■ WHAT TO DO: There is one span to output from the data below: the lines starting at the line with "The width and height of the screenshot is (1600, 900)." and ending at the line with "Click the blue". Output it exactly, ends included, nothing more.

++++ DATASET ENTRIES

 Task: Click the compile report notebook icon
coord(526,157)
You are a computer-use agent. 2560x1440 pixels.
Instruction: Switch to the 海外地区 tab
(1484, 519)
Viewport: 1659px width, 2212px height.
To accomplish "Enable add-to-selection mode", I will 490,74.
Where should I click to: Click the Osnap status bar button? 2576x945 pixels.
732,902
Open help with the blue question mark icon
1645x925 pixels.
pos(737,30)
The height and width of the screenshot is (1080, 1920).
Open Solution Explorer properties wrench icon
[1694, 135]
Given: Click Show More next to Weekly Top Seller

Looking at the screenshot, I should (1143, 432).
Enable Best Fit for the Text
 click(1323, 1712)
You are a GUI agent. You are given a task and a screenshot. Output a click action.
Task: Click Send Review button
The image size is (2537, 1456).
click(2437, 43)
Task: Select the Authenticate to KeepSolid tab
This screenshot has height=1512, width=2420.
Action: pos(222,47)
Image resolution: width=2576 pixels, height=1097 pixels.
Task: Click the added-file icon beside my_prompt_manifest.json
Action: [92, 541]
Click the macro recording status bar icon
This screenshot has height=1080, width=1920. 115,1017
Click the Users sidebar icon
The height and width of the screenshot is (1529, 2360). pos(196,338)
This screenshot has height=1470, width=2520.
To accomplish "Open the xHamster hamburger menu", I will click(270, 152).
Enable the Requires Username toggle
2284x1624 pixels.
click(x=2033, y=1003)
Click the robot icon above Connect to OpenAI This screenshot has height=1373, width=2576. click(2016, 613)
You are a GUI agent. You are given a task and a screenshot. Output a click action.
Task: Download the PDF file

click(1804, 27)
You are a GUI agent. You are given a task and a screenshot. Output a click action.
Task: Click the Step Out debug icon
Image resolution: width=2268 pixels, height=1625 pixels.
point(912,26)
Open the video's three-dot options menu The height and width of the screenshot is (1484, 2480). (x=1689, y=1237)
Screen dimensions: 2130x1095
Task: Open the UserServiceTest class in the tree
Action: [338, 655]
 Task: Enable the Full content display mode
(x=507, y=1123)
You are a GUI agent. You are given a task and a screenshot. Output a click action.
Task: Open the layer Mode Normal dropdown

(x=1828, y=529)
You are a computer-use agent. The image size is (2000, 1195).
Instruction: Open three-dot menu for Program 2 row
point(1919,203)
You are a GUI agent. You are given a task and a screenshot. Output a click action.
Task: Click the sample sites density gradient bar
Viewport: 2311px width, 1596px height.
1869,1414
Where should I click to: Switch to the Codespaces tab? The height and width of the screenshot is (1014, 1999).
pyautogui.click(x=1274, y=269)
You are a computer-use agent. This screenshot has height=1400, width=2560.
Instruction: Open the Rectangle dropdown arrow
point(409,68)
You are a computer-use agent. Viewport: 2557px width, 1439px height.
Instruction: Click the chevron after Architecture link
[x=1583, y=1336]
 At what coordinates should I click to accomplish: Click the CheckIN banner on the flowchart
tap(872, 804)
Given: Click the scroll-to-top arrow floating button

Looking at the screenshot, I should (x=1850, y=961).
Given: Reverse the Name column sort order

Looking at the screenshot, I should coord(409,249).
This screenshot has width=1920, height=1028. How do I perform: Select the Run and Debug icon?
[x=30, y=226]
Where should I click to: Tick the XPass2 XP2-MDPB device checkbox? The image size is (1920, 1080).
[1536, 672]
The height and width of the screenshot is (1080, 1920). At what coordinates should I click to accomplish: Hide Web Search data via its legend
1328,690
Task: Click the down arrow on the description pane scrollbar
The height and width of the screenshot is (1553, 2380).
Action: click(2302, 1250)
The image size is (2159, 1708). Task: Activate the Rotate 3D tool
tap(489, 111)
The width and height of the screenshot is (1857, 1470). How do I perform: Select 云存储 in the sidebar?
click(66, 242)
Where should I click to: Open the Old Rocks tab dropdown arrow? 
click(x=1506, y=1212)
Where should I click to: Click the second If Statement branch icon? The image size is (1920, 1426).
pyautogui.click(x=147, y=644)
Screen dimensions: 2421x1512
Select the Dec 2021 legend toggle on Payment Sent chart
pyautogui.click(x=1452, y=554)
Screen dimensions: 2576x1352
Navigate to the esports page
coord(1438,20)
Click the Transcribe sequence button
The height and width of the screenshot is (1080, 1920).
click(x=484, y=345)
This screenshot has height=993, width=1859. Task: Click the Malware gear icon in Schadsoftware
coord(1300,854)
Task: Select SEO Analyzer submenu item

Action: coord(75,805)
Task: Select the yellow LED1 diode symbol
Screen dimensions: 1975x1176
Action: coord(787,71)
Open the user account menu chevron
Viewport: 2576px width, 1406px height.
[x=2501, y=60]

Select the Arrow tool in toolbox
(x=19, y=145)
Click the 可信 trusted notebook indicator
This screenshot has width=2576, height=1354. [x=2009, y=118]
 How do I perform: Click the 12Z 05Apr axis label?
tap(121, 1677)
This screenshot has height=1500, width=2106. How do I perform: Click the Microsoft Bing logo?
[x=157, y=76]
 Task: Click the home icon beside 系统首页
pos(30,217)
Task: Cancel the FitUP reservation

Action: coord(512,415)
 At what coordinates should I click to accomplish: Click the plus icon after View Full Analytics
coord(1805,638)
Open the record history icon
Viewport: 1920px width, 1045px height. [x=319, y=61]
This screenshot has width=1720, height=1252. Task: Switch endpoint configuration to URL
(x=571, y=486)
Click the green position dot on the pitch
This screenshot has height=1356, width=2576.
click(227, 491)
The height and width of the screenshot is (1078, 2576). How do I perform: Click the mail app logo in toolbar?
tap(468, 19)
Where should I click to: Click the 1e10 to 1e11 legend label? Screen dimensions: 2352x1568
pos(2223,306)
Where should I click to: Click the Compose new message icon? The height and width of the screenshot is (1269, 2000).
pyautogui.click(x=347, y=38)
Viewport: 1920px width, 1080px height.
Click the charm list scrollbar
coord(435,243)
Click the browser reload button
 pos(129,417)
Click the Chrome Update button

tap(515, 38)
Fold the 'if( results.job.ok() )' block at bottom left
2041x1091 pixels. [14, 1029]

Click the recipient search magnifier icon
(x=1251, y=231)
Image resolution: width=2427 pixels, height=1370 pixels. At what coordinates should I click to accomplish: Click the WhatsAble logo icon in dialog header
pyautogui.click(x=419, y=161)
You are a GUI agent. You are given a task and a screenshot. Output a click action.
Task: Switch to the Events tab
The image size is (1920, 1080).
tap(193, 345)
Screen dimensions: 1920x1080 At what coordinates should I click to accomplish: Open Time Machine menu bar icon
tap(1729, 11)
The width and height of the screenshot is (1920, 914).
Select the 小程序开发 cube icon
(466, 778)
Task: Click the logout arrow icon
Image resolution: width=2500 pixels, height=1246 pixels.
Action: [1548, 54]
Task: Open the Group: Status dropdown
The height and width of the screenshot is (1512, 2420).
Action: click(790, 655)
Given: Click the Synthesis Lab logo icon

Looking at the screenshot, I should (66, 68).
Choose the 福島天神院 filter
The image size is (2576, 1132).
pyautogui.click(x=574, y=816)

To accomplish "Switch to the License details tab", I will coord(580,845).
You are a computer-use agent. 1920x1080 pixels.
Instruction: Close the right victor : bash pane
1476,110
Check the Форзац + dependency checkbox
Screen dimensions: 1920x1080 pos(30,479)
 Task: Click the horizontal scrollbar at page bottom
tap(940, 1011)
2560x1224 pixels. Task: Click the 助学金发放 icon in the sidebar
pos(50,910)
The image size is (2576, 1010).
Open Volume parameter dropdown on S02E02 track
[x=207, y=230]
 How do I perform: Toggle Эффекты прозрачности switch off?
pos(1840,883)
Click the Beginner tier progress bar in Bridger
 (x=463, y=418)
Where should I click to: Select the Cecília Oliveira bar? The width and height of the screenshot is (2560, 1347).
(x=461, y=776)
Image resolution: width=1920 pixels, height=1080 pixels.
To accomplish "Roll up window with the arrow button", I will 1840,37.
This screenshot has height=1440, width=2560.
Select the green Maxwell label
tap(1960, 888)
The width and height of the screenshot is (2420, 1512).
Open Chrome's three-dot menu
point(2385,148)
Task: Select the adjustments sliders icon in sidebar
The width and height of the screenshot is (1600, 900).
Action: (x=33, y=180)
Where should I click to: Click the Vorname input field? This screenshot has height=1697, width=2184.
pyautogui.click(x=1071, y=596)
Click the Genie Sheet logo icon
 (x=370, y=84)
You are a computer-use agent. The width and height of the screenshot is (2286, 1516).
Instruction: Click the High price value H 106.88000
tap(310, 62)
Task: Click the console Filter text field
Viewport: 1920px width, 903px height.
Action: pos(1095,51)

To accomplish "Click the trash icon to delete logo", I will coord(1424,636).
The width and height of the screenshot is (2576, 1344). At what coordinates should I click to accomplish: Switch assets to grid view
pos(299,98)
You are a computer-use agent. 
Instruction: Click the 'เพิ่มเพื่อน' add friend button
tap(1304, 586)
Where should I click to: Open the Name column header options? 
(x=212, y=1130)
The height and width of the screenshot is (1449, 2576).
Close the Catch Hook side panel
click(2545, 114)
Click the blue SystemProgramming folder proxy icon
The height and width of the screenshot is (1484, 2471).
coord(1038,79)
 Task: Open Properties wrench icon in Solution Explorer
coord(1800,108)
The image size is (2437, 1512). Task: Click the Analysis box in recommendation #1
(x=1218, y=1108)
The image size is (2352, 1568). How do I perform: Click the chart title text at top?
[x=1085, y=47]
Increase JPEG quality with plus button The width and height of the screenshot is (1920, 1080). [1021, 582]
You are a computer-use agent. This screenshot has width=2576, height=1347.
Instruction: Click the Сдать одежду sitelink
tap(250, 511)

++++++++

■ SOLUTION TO THIS EXERCISE:
The width and height of the screenshot is (1600, 900).
Action: (x=33, y=180)
Where should I click to: Click the Vorname input field? This screenshot has height=1697, width=2184.
pyautogui.click(x=1071, y=596)
Click the Genie Sheet logo icon
 (x=370, y=84)
You are a computer-use agent. The width and height of the screenshot is (2286, 1516).
Instruction: Click the High price value H 106.88000
tap(310, 62)
Task: Click the console Filter text field
Viewport: 1920px width, 903px height.
Action: pos(1095,51)

To accomplish "Click the trash icon to delete logo", I will coord(1424,636).
The width and height of the screenshot is (2576, 1344). At what coordinates should I click to accomplish: Switch assets to grid view
pos(299,98)
You are a computer-use agent. 
Instruction: Click the 'เพิ่มเพื่อน' add friend button
tap(1304, 586)
Where should I click to: Open the Name column header options? 
(x=212, y=1130)
The height and width of the screenshot is (1449, 2576).
Close the Catch Hook side panel
click(2545, 114)
Click the blue SystemProgramming folder proxy icon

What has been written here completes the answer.